Aunt Ruth and Uncle Joe decried the indignities of this mode of dressing and did what was then called daring. After seeing that most of the people were gone or looking in other directions, Aunt Ruth would produce a towel from some compartment in her Macy’s shopping bag. She would unfold it, revealing a towel large enough to completely obscure the vision of enemy reconnaissance planes. Uncle Joe was then instructed to place a towel around me, while I removed my still dry bathing suit, dusted the sand from my body and put on my underwear and outer garments. By this time, anyone who had not noticed us before was staring blankly at the sight of a man holding a towel at arms length in a circular pattern with some obvious movement coming from inside the towel’s center.

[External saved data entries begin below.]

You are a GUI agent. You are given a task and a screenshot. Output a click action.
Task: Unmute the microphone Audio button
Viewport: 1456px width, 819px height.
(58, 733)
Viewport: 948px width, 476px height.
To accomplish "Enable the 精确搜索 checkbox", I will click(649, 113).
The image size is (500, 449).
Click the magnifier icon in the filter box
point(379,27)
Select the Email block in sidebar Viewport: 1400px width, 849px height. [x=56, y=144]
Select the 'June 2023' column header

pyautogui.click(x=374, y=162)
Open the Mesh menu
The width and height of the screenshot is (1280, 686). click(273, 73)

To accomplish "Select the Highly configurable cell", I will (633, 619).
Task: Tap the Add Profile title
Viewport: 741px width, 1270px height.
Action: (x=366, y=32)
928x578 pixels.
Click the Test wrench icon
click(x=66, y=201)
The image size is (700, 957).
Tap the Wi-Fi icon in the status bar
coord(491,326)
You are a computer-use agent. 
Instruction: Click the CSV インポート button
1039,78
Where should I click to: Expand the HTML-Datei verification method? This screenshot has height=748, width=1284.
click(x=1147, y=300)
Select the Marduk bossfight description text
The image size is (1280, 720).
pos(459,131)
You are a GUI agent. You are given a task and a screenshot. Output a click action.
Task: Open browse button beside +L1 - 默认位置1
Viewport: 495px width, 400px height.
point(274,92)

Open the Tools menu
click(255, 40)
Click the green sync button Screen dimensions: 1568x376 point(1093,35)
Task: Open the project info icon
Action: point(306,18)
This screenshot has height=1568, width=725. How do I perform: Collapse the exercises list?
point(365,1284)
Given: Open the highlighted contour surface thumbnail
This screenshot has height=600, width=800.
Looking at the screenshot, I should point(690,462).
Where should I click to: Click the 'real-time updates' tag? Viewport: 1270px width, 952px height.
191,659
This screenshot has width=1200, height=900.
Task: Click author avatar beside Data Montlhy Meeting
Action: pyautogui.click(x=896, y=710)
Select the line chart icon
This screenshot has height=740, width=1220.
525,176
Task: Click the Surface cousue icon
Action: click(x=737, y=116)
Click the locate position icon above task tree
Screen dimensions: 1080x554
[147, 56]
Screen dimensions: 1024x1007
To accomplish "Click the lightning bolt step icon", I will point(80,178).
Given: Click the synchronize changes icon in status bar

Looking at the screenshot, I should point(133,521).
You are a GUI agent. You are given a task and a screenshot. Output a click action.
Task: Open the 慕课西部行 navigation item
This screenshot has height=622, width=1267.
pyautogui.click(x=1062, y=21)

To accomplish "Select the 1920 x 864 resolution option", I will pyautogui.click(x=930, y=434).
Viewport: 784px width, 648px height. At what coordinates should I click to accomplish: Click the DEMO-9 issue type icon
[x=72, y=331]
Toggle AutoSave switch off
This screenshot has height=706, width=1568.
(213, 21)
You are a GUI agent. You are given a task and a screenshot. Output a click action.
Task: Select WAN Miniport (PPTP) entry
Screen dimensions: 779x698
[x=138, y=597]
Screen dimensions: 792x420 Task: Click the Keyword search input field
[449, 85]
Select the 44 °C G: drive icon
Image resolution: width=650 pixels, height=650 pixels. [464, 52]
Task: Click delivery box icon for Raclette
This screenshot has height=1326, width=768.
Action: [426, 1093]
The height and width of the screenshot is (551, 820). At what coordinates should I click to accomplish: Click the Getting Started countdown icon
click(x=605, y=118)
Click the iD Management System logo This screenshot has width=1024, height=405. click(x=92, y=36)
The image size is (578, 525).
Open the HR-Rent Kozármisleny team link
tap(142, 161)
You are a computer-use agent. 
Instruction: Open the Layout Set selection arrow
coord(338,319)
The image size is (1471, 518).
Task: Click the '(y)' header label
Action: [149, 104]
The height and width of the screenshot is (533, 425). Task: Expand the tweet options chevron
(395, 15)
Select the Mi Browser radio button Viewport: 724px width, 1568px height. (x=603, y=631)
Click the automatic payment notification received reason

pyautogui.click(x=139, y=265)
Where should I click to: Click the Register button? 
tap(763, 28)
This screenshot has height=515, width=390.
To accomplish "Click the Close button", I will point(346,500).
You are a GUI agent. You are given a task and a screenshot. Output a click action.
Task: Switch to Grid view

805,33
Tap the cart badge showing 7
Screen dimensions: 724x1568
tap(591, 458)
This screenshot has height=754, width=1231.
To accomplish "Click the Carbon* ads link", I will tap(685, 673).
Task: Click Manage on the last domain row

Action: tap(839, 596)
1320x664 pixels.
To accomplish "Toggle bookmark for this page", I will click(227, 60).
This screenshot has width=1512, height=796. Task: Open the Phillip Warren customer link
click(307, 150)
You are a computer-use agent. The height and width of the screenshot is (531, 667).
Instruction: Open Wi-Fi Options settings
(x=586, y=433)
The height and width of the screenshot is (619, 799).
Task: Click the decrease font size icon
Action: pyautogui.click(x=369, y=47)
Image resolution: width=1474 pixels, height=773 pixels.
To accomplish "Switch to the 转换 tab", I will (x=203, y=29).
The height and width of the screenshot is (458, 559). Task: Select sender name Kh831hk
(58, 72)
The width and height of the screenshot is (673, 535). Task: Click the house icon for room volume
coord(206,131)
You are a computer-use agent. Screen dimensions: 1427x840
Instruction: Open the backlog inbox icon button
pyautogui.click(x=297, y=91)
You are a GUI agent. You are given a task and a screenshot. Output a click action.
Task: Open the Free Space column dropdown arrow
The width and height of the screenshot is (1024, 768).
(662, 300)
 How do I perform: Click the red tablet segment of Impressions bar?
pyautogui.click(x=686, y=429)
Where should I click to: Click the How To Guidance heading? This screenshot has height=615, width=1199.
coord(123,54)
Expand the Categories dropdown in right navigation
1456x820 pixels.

Uncle Joe and Aunt Ruth would then bid good by to their friends, dust themselves off and put their clothes directly on their bathing suits. The cleaning of the feet and the dusting of all other items was the function of the boardwalk itself.


The long trudge to the elevated subway platform was punctuated by Uncle Joe’s reminiscences about the day’s happenings, mostly the bill of fare and how it compared to other beach days. The train was impacted with people in various states of debilitation. From one end of the subway car to the other, children were sleeping on suitcases, bags and other beach accessories. Sugared popcorn was the odor of the cars, as Uncle Joe bemoaned the misdeed of not getting a small snack before boarding the train. The train waited interminably for the completion of its packing and lurched forward meekly as it progressed down the track to 1780 76th street and my aunt and uncle’s home.













4 thoughts on “AUNT RUTH AND UNCLE JOE

  1. You bring back such vivid memories of my grandfather taking us to Coney Island! We received a punch card tied to a shirt button, for the rides, the circular one with a clown sketch on it. Nathan’s hot dogs were the meal of choice. I remember so well riding the electric horses and the cage with the “red bat” – good memories!